Der Rosenkrieg ums Weiße Haus

von Redaktion

Noch nie haben sich ein Präsident und sein Vorgänger öffentlich so bekämpft – Viele Bösartigkeiten, aber kein Telefonat

Washington – Am 20. Januar 2017 schien die Welt zwischen den Trumps und Obamas noch in Ordnung zu sein. Beide Präsidenten trafen sich zur obligatorischen Amtsübergabe im „Oval Office“, die First Ladies inklusive. Es gab Kaffee, Tee, Gebäck, Smalltalk und freundliche Mienen. Als die Obamas schließlich das Weiße Haus verlassen hatten, fand Donald Trump Zeit, den auf dem Schreibtisch von seinem Vorgänger zurückgelassenen Brief zu lesen. In diesem wies Obama auf die Bedeutung der Demokratie hin, wünschte ihm alles Gute „für dieses große Abenteuer“ und bot an: Er und Michelle seien bereit zu helfen, wenn es denn möglich sei.

> Schriftliche Aufgabe 1
Beantworte zum Artikel über den Rosenkrieg ums Weiße Haus:
(a) An welchem Datum trafen sich die beiden Präsidenten zur Amtsübergabe?
(b) In welchem Raum fand dieses Treffen statt?
(c) Wo hatte Obama seinen Brief für Trump zurückgelassen?
> Schriftliche Aufgabe 2
Gib bitte den Abschnitt des Artikels über den Rosenkrieg ums Weiße Haus wortgetreu aus, der mit den Worten „von Redaktion“ anfängt und mit „denn möglich sei.“ aufhört.
Die Daten unten stammen aus einer anderen Quelle.

> Gespeicherte Daten
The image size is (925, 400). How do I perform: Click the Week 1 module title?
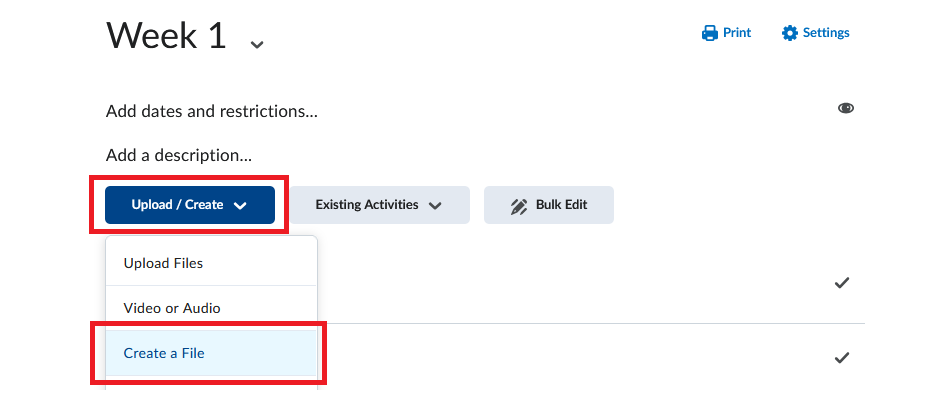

> Ergebnis der Aufgabe 1
(a) Am 20. Januar 2017.
(b) Im „Oval Office“.
(c) Auf dem Schreibtisch.

> Ergebnis der Aufgabe 2
von Redaktion

Noch nie haben sich ein Präsident und sein Vorgänger öffentlich so bekämpft – Viele Bösartigkeiten, aber kein Telefonat

Washington – Am 20. Januar 2017 schien die Welt zwischen den Trumps und Obamas noch in Ordnung zu sein. Beide Präsidenten trafen sich zur obligatorischen Amtsübergabe im „Oval Office“, die First Ladies inklusive. Es gab Kaffee, Tee, Gebäck, Smalltalk und freundliche Mienen. Als die Obamas schließlich das Weiße Haus verlassen hatten, fand Donald Trump Zeit, den auf dem Schreibtisch von seinem Vorgänger zurückgelassenen Brief zu lesen. In diesem wies Obama auf die Bedeutung der Demokratie hin, wünschte ihm alles Gute „für dieses große Abenteuer“ und bot an: Er und Michelle seien bereit zu helfen, wenn es denn möglich sei.